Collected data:
▼▼▼

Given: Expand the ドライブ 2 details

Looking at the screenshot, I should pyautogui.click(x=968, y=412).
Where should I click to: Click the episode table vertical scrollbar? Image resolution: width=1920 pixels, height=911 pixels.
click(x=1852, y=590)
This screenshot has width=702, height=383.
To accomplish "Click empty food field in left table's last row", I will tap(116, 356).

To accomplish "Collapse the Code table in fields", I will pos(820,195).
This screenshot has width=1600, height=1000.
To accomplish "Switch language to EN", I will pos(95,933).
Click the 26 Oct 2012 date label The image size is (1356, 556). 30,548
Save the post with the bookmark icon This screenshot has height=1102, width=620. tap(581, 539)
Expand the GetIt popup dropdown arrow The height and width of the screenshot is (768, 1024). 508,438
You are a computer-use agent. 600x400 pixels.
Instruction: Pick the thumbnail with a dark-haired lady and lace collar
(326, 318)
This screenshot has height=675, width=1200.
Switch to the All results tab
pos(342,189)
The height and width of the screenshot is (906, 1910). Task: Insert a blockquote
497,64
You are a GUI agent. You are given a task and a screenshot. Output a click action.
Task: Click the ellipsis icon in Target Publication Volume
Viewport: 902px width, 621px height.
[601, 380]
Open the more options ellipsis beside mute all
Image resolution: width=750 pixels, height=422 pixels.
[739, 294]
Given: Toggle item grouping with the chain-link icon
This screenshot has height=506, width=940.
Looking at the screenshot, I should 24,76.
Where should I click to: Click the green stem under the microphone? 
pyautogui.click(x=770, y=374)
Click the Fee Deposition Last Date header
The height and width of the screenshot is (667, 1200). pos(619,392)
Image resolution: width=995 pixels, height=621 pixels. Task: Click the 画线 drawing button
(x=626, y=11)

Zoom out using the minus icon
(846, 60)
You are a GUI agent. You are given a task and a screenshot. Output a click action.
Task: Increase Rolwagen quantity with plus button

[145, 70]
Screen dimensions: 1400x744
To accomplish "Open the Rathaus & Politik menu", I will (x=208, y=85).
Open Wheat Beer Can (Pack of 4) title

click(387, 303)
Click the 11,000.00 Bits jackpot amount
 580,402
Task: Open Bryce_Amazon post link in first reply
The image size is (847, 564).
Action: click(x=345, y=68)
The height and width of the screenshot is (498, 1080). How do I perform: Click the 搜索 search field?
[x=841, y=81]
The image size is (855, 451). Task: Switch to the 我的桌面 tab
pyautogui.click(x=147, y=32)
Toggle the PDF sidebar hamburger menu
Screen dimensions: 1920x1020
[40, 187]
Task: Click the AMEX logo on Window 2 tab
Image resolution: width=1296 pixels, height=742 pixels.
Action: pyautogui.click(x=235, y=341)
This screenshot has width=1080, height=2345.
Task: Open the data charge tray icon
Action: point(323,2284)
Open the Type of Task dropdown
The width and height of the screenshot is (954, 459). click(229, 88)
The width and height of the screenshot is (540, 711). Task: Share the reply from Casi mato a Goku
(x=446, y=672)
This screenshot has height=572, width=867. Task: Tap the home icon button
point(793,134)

▲▲▲

*What you need to do*
Restate the data above word for word, please.

*Exercise answer*
Given: Expand the ドライブ 2 details

Looking at the screenshot, I should pyautogui.click(x=968, y=412).
Where should I click to: Click the episode table vertical scrollbar? Image resolution: width=1920 pixels, height=911 pixels.
click(x=1852, y=590)
This screenshot has width=702, height=383.
To accomplish "Click empty food field in left table's last row", I will tap(116, 356).

To accomplish "Collapse the Code table in fields", I will pos(820,195).
This screenshot has width=1600, height=1000.
To accomplish "Switch language to EN", I will pos(95,933).
Click the 26 Oct 2012 date label The image size is (1356, 556). 30,548
Save the post with the bookmark icon This screenshot has height=1102, width=620. tap(581, 539)
Expand the GetIt popup dropdown arrow The height and width of the screenshot is (768, 1024). 508,438
You are a computer-use agent. 600x400 pixels.
Instruction: Pick the thumbnail with a dark-haired lady and lace collar
(326, 318)
This screenshot has height=675, width=1200.
Switch to the All results tab
pos(342,189)
The height and width of the screenshot is (906, 1910). Task: Insert a blockquote
497,64
You are a GUI agent. You are given a task and a screenshot. Output a click action.
Task: Click the ellipsis icon in Target Publication Volume
Viewport: 902px width, 621px height.
[601, 380]
Open the more options ellipsis beside mute all
Image resolution: width=750 pixels, height=422 pixels.
[739, 294]
Given: Toggle item grouping with the chain-link icon
This screenshot has height=506, width=940.
Looking at the screenshot, I should 24,76.
Where should I click to: Click the green stem under the microphone? 
pyautogui.click(x=770, y=374)
Click the Fee Deposition Last Date header
The height and width of the screenshot is (667, 1200). pos(619,392)
Image resolution: width=995 pixels, height=621 pixels. Task: Click the 画线 drawing button
(x=626, y=11)

Zoom out using the minus icon
(846, 60)
You are a GUI agent. You are given a task and a screenshot. Output a click action.
Task: Increase Rolwagen quantity with plus button

[145, 70]
Screen dimensions: 1400x744
To accomplish "Open the Rathaus & Politik menu", I will (x=208, y=85).
Open Wheat Beer Can (Pack of 4) title

click(387, 303)
Click the 11,000.00 Bits jackpot amount
 580,402
Task: Open Bryce_Amazon post link in first reply
The image size is (847, 564).
Action: click(x=345, y=68)
The height and width of the screenshot is (498, 1080). How do I perform: Click the 搜索 search field?
[x=841, y=81]
The image size is (855, 451). Task: Switch to the 我的桌面 tab
pyautogui.click(x=147, y=32)
Toggle the PDF sidebar hamburger menu
Screen dimensions: 1920x1020
[40, 187]
Task: Click the AMEX logo on Window 2 tab
Image resolution: width=1296 pixels, height=742 pixels.
Action: pyautogui.click(x=235, y=341)
This screenshot has width=1080, height=2345.
Task: Open the data charge tray icon
Action: point(323,2284)
Open the Type of Task dropdown
The width and height of the screenshot is (954, 459). click(229, 88)
The width and height of the screenshot is (540, 711). Task: Share the reply from Casi mato a Goku
(x=446, y=672)
This screenshot has height=572, width=867. Task: Tap the home icon button
point(793,134)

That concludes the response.